Grove

Absolut India
commissioned film

A band of visionaries taking a trip to the future through the artistic lens of Indio Futurism, Absolut Creative Commune offers diverse IndoFuturist imaginations that challenge stereotypes, celebrate diversity and represent the idea of ‘better together’. 

Deepti was invited to be a part of the curation for the 2023 edition of Absolut Creative Commune x Elsewhere in India, and asked to create a film that would capture her idea of Indofuturism. 

When was the last time you traced the roots of your sacred connection with the ecosystem? For our piece, we tried to imagine a queer future exploring people reconnecting with sacred groves and living in interdependence with nature.



Project Information

Directed and Animated by Deepti Megh
Sound and Music by BRAK
Curated by Avinash Kumar (Elsewhere in India)
Created for Absolut Creative Commune


When asked to imagine a future which celebrates the idea of 'better together' for an open world, Deepti’s first response was imagining a future which honours our relationship with the earth, instead of being at odds with it. In the present day, environmental conservation and development seem to be two separate things- but they don't have to be. We wanted to imagine a future where we recognise we are a part of the natural world, not separate from it, where we are connected to our environment and to each other. 

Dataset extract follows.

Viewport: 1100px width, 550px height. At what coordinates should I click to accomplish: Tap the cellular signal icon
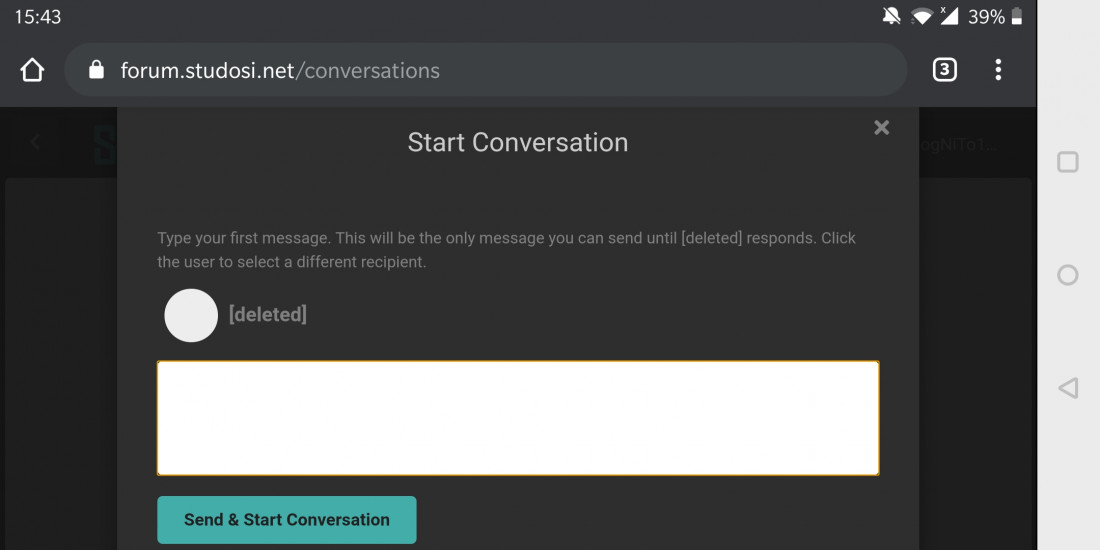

What would a future look like if the humans of today understood the urgency with which we need to preserve the little of what is left, and looked at development in a different way?

Deepti also wanted to honour her own queer identity, and imagine a future that is inclusive, and safe for queer people. The present world is seeing a lot of hatred directed at queer people. 

She was drawn to Sacred groves. 

For millennia, local communities in India have maintained sacred groves where they manage natural resources and many of these are tied to their cultural and religious beliefs. In the Western Ghats, such groves are relatively undisturbed patches of evergreen forests that sometimes have a pond, stream, or well that ensures perennial water supply. Often located outside of protected areas, sacred groves are rich in biodiversity, housing many threatened and endemic species of plants and animals. 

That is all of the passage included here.